Climate Change Never Travels Alone: Oceanian Stories
Associate Professor Cecilie Rubow contributed with the chapter 'Climate Change Never Travels Alone: Ocenian Stories' in the book 'Understanding Climate Change through Religious Lifeworlds' edited by David L. Haberman.
How can religion help to understand and contend with the challenges of climate change?
The book presents a unique collection of essays that detail how the effects of human-related climate change are actively reshaping religious ideas and practices, even as religious groups and communities endeavor to bring their traditions to bear on mounting climate challenges.

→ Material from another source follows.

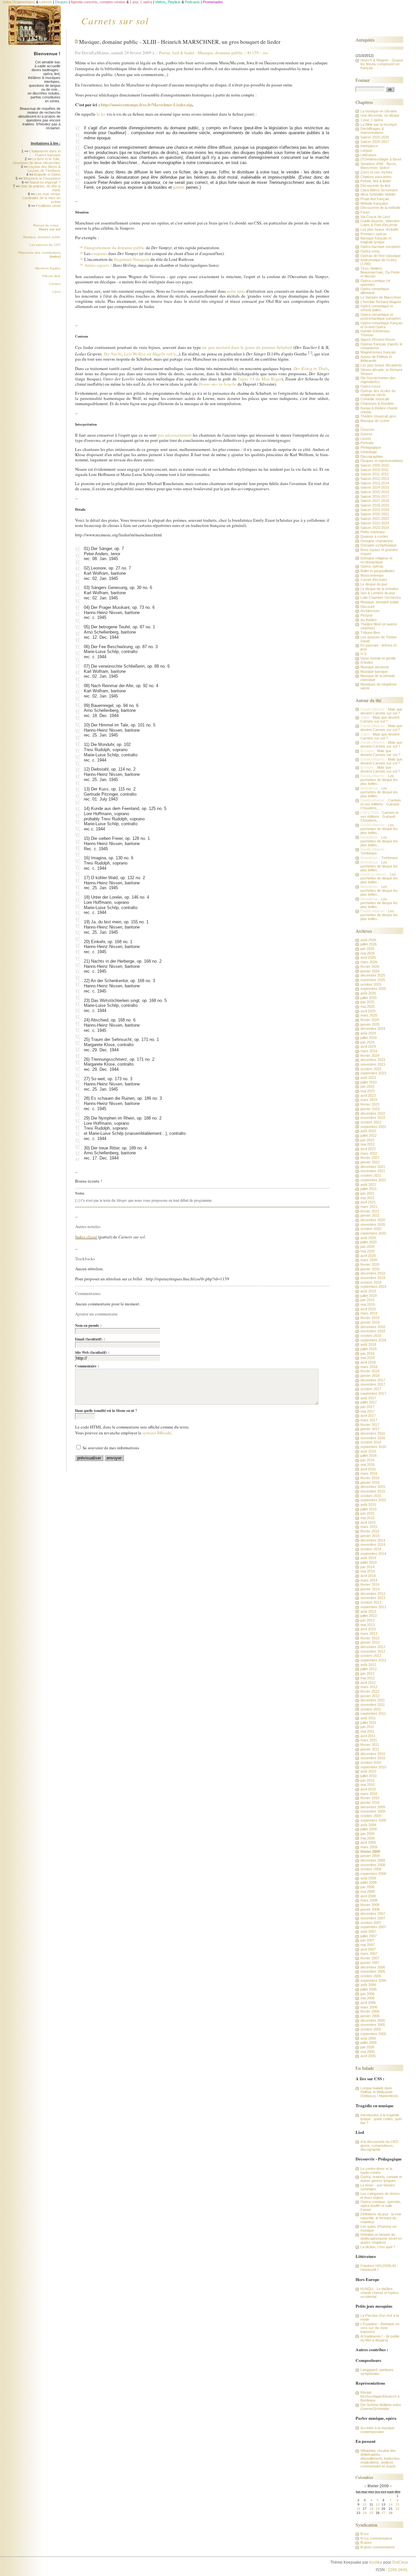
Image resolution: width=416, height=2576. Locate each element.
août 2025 (368, 993)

People of faith from the low-lying islands of the South Pacific to the glacial regions of the Himalayas are influencing how their communities understand earthly problems and develop meaningful responses to them. This collection focuses on a variety of different aspects of this critical interaction, including the role of religion in ongoing debates about climate change, religious sources of environmental knowledge and how this knowledge informs community responses to climate change, and the ways that climate change is in turn driving religious change.
Understanding Climate Change through Religious Lifeworlds offers a transnational view of how religion reconciles the concepts of the global and the local and influences the challenges of climate change.
About the book
Haberman, David L et al. Understanding Climate Change Through Religious Lifeworlds. Bloomington: Indiana University Press, 2021. Print.